Based on the foregoing, I find that Ball's decision to deny the first appeal was reasonable and was not arbitrary and capricious. Plaintiff's Motion for Summary Judgment is thus denied as to this decision. Defendants' Motion for Summary Judgment is granted as to this decision.
V. CONCLUSION
In conclusion, I find that the Plan acted in an arbitrary and capricious manner in denying the second appeal based solely on the fact that Plaintiff refused to attend an eight-hour neuropsychological IME with a non-physician. I also find that the Plan acted arbitrarily and capriciously in connection with the initial denial of the claim in October 2003 because it never determined from a vocational perspective whether there were jobs available that Plaintiff could perform for which she was reasonably qualified by training, education and experience. I find that the remaining decisions of the Plan which Plaintiff contests were reasonable and were not arbitrary and capricious.

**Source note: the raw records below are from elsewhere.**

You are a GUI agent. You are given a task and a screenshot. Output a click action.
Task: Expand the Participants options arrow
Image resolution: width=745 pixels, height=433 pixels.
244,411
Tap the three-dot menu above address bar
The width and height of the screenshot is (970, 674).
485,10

Based on the foregoing, Plaintiff's Motion for Summary Judgment on the Merits Based Upon Judicial Review Under ERISA is granted in part and denied in part consistent with my rulings in this Order. Defendants' Motion for Summary Judgment is also granted in part and denied in part consistent with the rulings in this Order. Since this ruling impacts only the first claim, the second claim for relief remains to be resolved. Once it is resolved, this case will be remanded to the Plan Administrator with directions for it to provide a reasonable IME for Plaintiff that accommodates her health concerns, that the IME be conducted by a physician with expertise as to her medical conditions, and that Ball then decide the appeal on the merits. Further, the Plan Administrator will be advised that in making its decision, it must determine, not only whether Plaintiff can physically perform jobs, but whether from a vocational perspective there are jobs available for which she is reasonably qualified by training, education and experience, taking into account any relevant vocational factors.
It is therefor
ORDERED that Plaintiff's Motion for Summary judgment on the Merits Based Upon Judicial Review Under ERISA (ECF No. 117) is GRANTED IN PART AND DENIED IN PART consistent with this Order. It is
FURTHER ORDERED that Defendants' Motion for Summary Judgment (ECF No. 108) is GRANTED IN PART AND DENIED IN PART consistent with this Order. Finally, it is
ORDERED that on or before Wednesday, October 13, 2010, the parties shall file a status report as to the second claim for relief and what action needs to occur as to same.